Even more surprising was a scene during the film's final act involving the character Girija, one of the straight kids, who is played by the actress Alka. Boss tries to entrap the unemployed Girija into a life of prostitution by luring her to his lair with the promise of a legitimate job, then having one of his thugs rape her. Girija, however, manages to fight the goon off and get the drop on both him and Boss. Boss then reveals to her that he's taken suggestive looking photographs of her grappling on the bed with his man, and threatens to release them publicly if she doesn't submit to his demands. At this point, I was fully expecting Girija to follow the old Bollywood route of offing herself in order to preserve her honor -- an expectation born of watching many Bollywood films in which just that happened, a majority of them being of more recent vintage than Jalte Badan. However, what we got instead was this:
Girija goes on to say: "Times have changed. You can go and print those photos everywhere. You can make posters of it. But remember, a decent girl's honor cannot be removed with her clothes." Pretty bad ass. (Of course, it helps a lot that she's holding a gun while saying all of this.)
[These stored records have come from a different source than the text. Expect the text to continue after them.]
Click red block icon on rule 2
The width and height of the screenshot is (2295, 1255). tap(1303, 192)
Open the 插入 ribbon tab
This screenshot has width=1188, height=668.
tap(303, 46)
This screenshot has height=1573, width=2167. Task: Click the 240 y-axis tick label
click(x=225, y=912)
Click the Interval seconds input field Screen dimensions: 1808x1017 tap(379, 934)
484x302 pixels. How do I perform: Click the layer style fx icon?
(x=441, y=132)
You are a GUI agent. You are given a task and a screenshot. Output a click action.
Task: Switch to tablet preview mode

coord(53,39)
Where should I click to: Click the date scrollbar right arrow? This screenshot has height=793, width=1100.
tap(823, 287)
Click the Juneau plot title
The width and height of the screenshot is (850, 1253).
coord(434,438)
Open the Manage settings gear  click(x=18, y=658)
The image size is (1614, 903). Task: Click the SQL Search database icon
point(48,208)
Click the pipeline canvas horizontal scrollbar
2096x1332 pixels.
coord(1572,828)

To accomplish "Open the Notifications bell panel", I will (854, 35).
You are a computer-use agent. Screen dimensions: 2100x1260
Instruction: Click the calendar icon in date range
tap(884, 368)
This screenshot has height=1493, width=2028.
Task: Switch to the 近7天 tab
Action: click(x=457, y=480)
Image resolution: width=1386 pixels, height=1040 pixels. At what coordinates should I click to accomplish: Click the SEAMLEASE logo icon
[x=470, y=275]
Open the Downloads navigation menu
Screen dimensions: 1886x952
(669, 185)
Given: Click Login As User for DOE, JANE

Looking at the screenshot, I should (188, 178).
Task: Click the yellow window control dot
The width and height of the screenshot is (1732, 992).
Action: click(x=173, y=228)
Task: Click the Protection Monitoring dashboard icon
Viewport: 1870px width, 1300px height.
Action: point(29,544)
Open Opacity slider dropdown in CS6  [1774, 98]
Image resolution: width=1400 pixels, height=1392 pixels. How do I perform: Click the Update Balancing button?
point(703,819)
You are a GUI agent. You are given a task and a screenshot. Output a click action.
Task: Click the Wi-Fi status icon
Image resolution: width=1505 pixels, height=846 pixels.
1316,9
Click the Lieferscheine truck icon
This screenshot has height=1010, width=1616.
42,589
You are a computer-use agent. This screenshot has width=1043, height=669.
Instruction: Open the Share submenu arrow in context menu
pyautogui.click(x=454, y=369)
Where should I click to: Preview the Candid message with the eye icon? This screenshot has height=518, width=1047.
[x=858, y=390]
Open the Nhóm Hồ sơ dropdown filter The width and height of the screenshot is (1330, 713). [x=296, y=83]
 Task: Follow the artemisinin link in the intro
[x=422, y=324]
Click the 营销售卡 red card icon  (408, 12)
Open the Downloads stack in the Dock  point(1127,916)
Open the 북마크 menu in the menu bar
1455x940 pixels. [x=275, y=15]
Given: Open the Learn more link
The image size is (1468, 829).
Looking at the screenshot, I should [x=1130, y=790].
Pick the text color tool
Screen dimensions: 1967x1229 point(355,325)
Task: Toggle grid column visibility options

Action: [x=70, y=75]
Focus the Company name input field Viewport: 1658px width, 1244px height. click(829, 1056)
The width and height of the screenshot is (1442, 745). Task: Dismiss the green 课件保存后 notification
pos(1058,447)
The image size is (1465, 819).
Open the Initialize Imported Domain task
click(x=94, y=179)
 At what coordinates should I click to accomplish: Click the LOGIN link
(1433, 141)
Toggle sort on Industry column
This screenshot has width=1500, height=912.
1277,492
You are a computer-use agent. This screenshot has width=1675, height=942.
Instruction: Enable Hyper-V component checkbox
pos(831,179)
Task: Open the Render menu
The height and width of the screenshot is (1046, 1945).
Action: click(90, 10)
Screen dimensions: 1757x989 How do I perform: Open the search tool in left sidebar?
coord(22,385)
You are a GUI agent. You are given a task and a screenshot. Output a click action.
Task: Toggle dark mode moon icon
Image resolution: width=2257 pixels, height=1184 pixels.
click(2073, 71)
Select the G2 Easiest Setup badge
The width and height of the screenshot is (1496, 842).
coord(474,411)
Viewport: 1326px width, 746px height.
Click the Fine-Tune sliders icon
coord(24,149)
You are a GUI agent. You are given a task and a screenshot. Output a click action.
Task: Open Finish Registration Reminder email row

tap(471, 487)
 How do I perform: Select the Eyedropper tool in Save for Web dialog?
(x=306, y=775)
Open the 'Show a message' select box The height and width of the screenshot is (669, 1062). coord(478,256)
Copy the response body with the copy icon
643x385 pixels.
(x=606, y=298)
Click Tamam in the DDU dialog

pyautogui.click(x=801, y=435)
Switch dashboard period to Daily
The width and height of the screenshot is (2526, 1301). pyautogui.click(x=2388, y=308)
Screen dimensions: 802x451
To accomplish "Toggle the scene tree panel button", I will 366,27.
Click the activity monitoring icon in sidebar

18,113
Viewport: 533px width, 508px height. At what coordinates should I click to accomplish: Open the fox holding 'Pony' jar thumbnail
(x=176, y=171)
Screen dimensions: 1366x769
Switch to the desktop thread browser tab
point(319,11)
Though Kiran Kumar does an impressive job of looking completely off his head on a variety of controlled substances, Jalte Badan is a film that truly belongs to its women. Alka's above described scene was, for me, the film's dramatic high point, even though the character of Girija disappears completely from the narrative from that point on. And Padma Khanna, by virtue of that one musical number alone, deserves to walk away with it all. As for Kum Kum, this film -- along with Lalkar -- proves that, in the early 70s, some ten plus years after we saw her starring opposite Dara Singh in King Kong, she was at her absolute peak of hotness. There's just something about Kum Kum's earthy sexuality that makes it seem like even the sight of her standing there fully clothed wouldn't have made it past India's strident censors, much less that of her doing a skimpily attired native fire dance, as she does here. Alongside that, she once again exhibits the flair for easy comedy that always makes her such an agreeable screen presence.
Overall, Jalte Badan is an effective, if florid, melodrama, the kind that, when there's no one else in the room, we can happily let ourselves be swept away by. And if its image of the threat posed by drugs is comically misjudged (which it is), we can perhaps, at least, luxuriate in the extravagant scorn it heaps upon those too quick to hand over control to lesser powers. ("You will lick the feet of the one who will kick you", spits one character at a strung-out Kishore.) Yet, for those of us who have lost people we care about to drugs, all of that tearing of hair and rending of garments might seem, in hindsight, like a more appropriate response -- in many cases preferable to the measured words and solicitous silences that, in the real world, so often enable the damage in the first place.